The necessary documentations are being filed with PDS and Energy Commission, he revealed.
Resolution
According to him, residual matters with ECG and PDS would be resolved with dispatch.
This for the avoidance of doubt has not been a crisis of confidence it has been a difference in opinion which we have all mutually agreed to respect, he clarified.
Background
Government in August this year suspended the PDS Concession and Information Minister, Kojo Oppong Nkrumah, announced to journalists that within 30-days, a fact-finding Committee set up by Government would come out with its findings on the alleged breeches of the power concession by PDS.
The Committee is yet to come out with its findings since then.
The Millennium Challenge Compact (the Compact) was signed on August 4, 2014 between the MCC acting on behalf of the Government of the United States. and the Government of Ghana acting through the Finance Minister.
A key condition under the private sector arrangement was to introduce a concessionaire into the distribution sector, who would inject private capital into the operations of the Electricity Company of Ghana.
The two key advisors to the managers of the Compact, the Millennium Development Authority (MiDA), were the International Finance Corporation (IFC) and Hunton and Williams, an international law firm based in New York.
Through an international competitive tender, Meralco of the Philippines was selected as the concessionaire, the document recounts.
In order to satisfy the local content requirement under the transaction, a special purpose vehicle, Power Distribution Services, was incorporated in Ghana to be the operator, with PDS shareholding being Meralco (Philippines) 30 percent shares; AEnergia S.A. (Angola) 19 percent shares; GTS Engineering Services of Ghana, Santa Baron Ventures of Ghana and TG Energy of Ghana – together 51 percent shares.
Over 40 conditions precedent, five considered critical were required to be fulfilled by PDS under the LAA and BSA.
Two of the essential and critical conditions precedent, according to the document, were the provision of a BSA Payment Security and an LAA Payment Security (Conditions Precedent 24 and 31 respectively.)

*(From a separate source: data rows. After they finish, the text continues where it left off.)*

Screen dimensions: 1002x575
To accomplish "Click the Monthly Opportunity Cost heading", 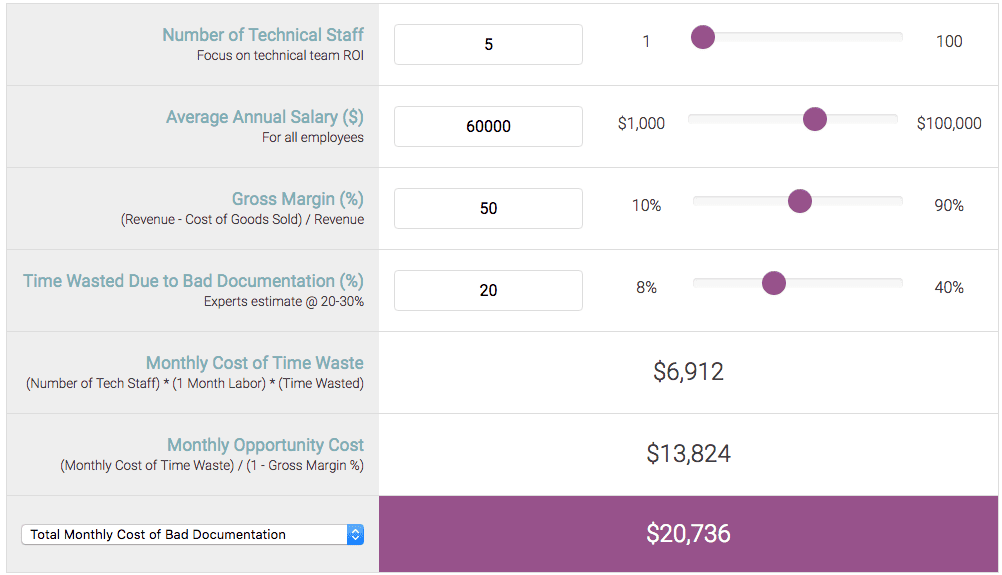I will click(x=265, y=445).
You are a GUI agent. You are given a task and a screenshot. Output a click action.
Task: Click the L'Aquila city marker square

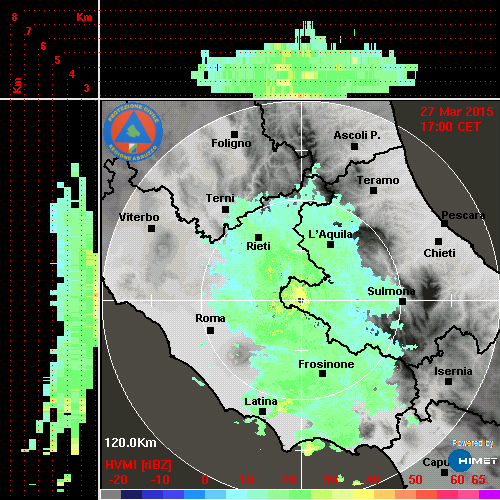pos(330,244)
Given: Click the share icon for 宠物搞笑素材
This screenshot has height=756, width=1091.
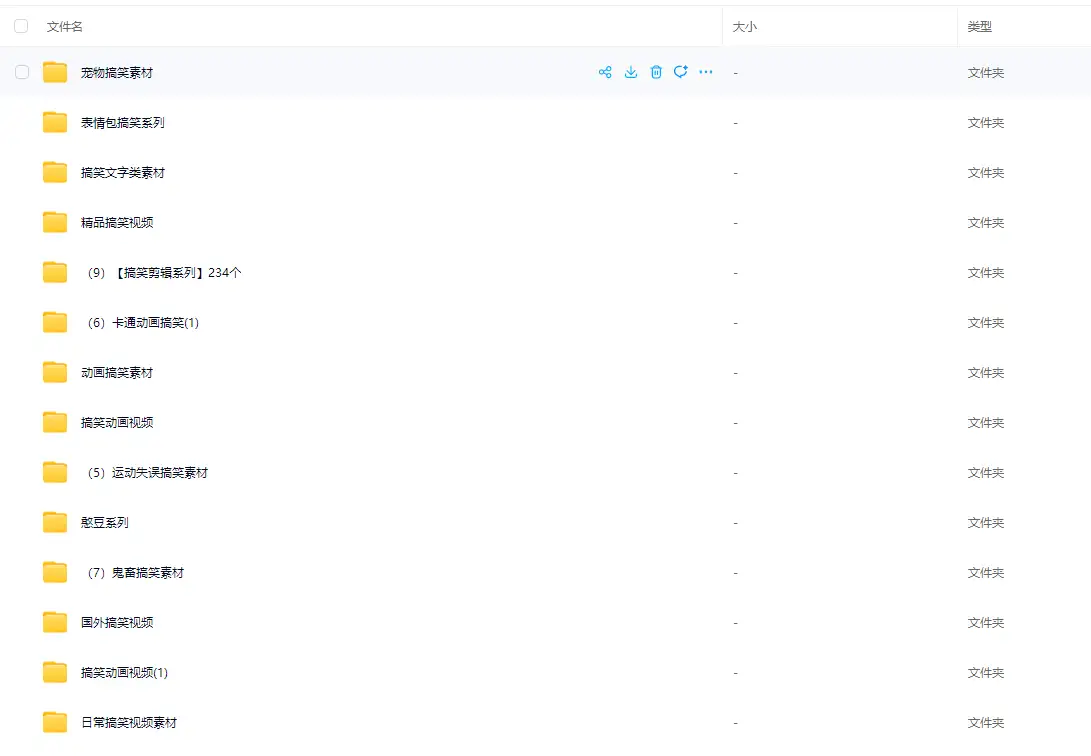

They were preconditions to the occurrence of the Transfer Date and the exercise of the rights and obligations of the parties, and in terms of the Transaction Agreements, constituted security for PDS’ obligations under the BSA and LAA, according to the document.
Conditions Precedent 24 and 31 required PDS to furnish to ECG payment securities in the form of either a Demand Guarantee or a Letter of Credit issued by a Qualified Bank, it noted.
Owing to difficulties experienced with raising a bank guarantee, PDS formally requested MiDA to accept a demand guarantee issued by an A-rated insurance company, it said.
Upon the advice of IFC and Hunton and Williams, the MiDA Board accepted the request of PDS, it added.
Consequently, PDS submitted the Payment Securities in the form of Demand Guarantees issued by a Qatari insurance firm, Al Koot Insurance and Reinsurance (Al Koot) on 27th February, 2019, two days before the Transfer Date of 1st March, 2019.
Following failure to receive satisfactory confirmation by IFC and Hutton and Williams of whether adequate due diligence had been performed on the validity of the Demand Guarantees purportedly issued by Al Koot, by a letter dated 28th February, 2019, ECG took the initiative to ascertain from Al Koot itself proof of or confirmation of the due authorisation for the execution of the Demand Guarantees by that firm.
ECG also requested Al Koot to confirm compliance with relevant laws and regulations to which the Demand Guarantees would be subject, in relation to the substantial exposure in the total sum of $350, 000, 000.00) that Al Koot had undertaken in favour of ECG, it said.